Kann mir jemand sagen, was der Unterschied zwischen den Be quiet Dark Power und Straight Power Netzteilen ist ?

Danke !


----------



## soulpain (28. März 2009)

Die Dark Power Pro in der aktuellen Version sind recht effiziente Netzteile mit sehr offenem Design, sodass kein Bauteil im Windschatten eines anderen steht. Außerdem hat es abnehmbare Anschlüsse.
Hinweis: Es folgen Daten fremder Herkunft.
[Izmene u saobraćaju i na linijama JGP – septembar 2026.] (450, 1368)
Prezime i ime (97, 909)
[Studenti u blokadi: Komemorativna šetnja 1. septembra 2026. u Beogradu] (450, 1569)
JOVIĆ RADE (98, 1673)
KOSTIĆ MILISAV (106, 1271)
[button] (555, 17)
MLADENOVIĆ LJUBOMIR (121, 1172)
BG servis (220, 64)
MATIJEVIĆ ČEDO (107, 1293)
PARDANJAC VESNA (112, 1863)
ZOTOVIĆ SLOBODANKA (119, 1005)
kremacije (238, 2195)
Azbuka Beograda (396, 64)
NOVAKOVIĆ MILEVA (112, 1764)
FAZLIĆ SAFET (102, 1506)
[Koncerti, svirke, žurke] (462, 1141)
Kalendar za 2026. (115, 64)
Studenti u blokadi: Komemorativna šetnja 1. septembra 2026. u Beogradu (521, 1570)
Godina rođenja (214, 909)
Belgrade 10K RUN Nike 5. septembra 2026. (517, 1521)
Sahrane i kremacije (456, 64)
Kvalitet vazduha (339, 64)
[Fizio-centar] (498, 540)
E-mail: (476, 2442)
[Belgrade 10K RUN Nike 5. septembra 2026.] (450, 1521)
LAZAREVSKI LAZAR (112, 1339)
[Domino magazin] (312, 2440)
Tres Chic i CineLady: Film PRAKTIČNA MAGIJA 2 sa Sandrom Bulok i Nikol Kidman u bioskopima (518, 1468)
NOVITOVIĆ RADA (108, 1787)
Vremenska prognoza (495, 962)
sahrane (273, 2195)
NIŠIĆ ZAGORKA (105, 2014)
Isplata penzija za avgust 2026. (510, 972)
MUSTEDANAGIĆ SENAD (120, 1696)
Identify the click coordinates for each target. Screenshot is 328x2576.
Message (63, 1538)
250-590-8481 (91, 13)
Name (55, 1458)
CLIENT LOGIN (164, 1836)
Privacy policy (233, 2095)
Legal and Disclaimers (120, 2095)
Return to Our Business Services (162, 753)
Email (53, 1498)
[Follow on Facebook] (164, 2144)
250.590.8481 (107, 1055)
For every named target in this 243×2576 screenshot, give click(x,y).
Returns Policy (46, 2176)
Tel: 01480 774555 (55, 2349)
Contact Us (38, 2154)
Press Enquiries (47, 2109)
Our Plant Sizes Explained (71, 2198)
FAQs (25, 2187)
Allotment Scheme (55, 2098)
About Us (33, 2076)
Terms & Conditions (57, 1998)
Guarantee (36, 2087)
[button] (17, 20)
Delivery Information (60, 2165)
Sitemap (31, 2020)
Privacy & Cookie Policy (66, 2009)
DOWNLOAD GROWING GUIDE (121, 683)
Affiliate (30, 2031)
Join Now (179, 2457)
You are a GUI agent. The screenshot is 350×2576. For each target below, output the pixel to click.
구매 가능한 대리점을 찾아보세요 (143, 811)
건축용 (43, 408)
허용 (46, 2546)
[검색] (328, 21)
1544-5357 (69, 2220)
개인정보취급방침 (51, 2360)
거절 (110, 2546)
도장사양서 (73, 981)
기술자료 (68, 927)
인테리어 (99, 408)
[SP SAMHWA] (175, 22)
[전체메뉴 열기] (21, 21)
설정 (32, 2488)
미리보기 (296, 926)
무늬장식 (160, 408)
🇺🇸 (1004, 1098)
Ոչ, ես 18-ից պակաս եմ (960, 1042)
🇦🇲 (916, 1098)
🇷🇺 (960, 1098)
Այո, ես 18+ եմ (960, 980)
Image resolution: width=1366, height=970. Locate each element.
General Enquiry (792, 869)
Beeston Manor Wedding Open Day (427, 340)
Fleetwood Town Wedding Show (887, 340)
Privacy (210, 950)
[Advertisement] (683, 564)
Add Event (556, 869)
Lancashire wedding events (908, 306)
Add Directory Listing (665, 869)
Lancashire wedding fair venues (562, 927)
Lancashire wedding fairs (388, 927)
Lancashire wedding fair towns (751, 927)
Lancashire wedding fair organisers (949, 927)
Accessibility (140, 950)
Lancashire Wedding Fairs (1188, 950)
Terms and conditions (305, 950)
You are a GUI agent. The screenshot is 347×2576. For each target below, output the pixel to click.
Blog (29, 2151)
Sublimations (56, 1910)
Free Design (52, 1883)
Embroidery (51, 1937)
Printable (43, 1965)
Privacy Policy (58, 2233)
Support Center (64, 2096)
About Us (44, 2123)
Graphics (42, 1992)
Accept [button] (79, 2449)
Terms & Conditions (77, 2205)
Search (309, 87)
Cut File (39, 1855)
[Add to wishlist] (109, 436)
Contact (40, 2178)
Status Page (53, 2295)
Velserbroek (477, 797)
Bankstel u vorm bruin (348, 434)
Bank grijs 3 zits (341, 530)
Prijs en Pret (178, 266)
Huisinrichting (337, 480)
Die Straight Power sind etwas günstiger und ohne abnehmbare Anschlüsse. Weiterhin sind sie etwas einfacher und klassisch konstruiert.


----------



## fadade (1. April 2009)

Pure Power: so billig wie möglich, aber dennoch ruhig und qualitativ
Straight Power: Gute Effizienz, mittelmäßige Kosten
Dark Power: Kabelmanagement, hohe Effizienz, eher für High-End PCs


----------



## cooldavinchi (2. April 2009)

Also wenn du kein High-End System hast und kein High-End Zogger bist, dann reicht auf jeden Fall das Straight Power aus, falls du dir ein neues kaufen willst!!!
Das ist ja keineswegs schlecht von der Qualität her...!


----------



## fadade (5. April 2009)

Du kannst dir das Straight Power 550W ja auch als Aboprämie der PCGH-Extended zuschicken lassen (wenn du dat noch net hast)

Aber StraightPower sollte eig für jeden Anwender, der kein MultiGPU-Sys nutzt ausreichen!!!


----------